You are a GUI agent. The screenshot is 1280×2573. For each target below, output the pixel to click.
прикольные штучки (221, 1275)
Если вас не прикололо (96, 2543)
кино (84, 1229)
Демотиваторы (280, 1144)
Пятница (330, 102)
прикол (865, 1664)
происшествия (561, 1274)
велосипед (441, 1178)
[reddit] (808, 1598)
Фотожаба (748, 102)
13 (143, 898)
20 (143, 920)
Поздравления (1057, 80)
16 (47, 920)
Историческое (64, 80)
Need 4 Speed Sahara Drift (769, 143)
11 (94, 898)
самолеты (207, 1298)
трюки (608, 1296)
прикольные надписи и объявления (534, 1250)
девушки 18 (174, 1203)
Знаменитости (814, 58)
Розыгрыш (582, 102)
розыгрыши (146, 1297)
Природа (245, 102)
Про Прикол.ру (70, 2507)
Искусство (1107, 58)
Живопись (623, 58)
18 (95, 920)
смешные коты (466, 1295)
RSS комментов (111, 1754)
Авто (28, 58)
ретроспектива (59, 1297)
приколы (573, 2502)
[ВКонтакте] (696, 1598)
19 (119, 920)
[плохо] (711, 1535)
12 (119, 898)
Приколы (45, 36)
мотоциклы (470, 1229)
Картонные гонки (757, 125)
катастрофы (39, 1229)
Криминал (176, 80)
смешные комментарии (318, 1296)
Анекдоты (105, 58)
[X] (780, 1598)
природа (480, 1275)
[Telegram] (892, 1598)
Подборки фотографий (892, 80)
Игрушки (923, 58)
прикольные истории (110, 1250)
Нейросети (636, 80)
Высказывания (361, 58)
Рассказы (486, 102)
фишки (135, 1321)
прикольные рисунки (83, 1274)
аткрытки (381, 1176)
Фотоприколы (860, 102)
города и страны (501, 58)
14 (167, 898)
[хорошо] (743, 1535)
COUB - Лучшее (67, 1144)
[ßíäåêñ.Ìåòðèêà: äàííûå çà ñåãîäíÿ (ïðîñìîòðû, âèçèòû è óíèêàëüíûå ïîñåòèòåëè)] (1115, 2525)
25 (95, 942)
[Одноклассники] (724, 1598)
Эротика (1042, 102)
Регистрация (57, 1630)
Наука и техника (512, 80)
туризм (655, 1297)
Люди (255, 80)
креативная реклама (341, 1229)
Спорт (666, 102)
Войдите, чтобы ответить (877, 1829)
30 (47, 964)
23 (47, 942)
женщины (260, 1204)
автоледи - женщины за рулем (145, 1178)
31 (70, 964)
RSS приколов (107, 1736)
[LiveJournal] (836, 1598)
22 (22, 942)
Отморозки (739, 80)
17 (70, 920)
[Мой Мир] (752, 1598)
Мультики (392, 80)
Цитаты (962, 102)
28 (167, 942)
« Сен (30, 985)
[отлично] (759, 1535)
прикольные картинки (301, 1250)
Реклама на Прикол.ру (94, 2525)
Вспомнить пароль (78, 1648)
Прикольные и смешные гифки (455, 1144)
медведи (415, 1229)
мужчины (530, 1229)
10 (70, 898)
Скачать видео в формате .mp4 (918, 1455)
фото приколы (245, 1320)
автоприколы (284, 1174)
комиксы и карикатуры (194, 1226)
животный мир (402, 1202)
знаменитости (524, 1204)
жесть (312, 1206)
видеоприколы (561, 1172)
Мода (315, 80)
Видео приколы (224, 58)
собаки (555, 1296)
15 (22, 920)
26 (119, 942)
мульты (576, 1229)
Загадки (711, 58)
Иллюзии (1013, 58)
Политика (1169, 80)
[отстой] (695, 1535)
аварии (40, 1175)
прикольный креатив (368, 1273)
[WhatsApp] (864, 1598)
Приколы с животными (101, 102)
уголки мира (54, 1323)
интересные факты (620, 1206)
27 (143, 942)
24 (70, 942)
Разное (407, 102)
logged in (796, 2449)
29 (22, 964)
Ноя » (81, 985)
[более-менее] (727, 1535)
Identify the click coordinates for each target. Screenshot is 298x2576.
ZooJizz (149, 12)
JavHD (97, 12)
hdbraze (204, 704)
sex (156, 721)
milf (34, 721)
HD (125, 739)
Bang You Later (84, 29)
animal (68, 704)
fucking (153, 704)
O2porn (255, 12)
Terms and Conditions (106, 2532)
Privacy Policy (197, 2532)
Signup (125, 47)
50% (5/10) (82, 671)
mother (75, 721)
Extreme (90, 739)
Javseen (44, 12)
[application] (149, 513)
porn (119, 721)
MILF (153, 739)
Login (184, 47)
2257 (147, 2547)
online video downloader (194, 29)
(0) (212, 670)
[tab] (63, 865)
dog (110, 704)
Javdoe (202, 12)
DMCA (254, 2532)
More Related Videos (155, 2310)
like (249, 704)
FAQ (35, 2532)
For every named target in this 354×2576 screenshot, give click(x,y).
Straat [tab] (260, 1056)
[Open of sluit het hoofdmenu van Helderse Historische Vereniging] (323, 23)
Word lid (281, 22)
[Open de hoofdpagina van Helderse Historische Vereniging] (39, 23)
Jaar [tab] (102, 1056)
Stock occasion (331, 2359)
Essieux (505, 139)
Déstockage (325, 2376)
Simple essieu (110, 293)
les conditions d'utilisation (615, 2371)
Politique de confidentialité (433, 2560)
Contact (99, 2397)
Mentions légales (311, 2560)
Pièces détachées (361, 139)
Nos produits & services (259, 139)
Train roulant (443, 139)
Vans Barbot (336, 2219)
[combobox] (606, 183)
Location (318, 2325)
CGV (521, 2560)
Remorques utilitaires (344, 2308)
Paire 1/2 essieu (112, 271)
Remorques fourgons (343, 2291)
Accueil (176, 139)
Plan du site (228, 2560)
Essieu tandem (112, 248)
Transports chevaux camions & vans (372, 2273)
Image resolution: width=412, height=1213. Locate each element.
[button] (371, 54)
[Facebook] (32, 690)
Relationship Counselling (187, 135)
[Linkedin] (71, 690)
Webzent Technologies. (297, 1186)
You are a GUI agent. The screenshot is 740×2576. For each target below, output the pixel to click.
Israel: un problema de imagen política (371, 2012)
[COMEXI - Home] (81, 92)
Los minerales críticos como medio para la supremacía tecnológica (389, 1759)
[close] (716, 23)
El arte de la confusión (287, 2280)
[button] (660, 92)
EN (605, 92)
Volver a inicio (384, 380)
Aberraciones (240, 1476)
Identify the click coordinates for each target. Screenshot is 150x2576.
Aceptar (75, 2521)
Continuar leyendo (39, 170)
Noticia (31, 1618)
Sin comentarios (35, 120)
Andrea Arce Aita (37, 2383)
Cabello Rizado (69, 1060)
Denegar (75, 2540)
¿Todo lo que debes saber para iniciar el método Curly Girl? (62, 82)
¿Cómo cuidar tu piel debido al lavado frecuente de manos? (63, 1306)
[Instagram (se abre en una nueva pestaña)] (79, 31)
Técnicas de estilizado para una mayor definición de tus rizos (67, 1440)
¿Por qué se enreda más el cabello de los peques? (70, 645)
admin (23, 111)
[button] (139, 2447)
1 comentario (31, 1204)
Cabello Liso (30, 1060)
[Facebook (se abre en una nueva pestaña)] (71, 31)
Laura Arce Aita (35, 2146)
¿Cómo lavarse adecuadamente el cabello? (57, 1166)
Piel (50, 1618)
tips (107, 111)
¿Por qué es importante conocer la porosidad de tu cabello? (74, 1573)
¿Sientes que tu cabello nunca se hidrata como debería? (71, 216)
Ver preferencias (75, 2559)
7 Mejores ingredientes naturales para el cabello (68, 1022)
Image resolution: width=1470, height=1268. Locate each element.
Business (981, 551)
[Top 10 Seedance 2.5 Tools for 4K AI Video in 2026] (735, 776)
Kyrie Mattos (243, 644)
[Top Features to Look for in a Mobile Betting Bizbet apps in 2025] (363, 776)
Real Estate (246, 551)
--------------------------------
Task objective: Return a word-for-word copy of the lines above from the one holding "12 (119, 898)" through the one holding "Фотоприколы (860, 102)", with both of them included and nothing besides.

Solution for this problem:
12 (119, 898)
Приколы (45, 36)
мотоциклы (470, 1229)
Картонные гонки (757, 125)
катастрофы (39, 1229)
Криминал (176, 80)
смешные комментарии (318, 1296)
Анекдоты (105, 58)
[X] (780, 1598)
природа (480, 1275)
[Telegram] (892, 1598)
Подборки фотографий (892, 80)
Игрушки (923, 58)
прикольные истории (110, 1250)
Нейросети (636, 80)
Высказывания (361, 58)
Рассказы (486, 102)
фишки (135, 1321)
прикольные рисунки (83, 1274)
аткрытки (381, 1176)
Фотоприколы (860, 102)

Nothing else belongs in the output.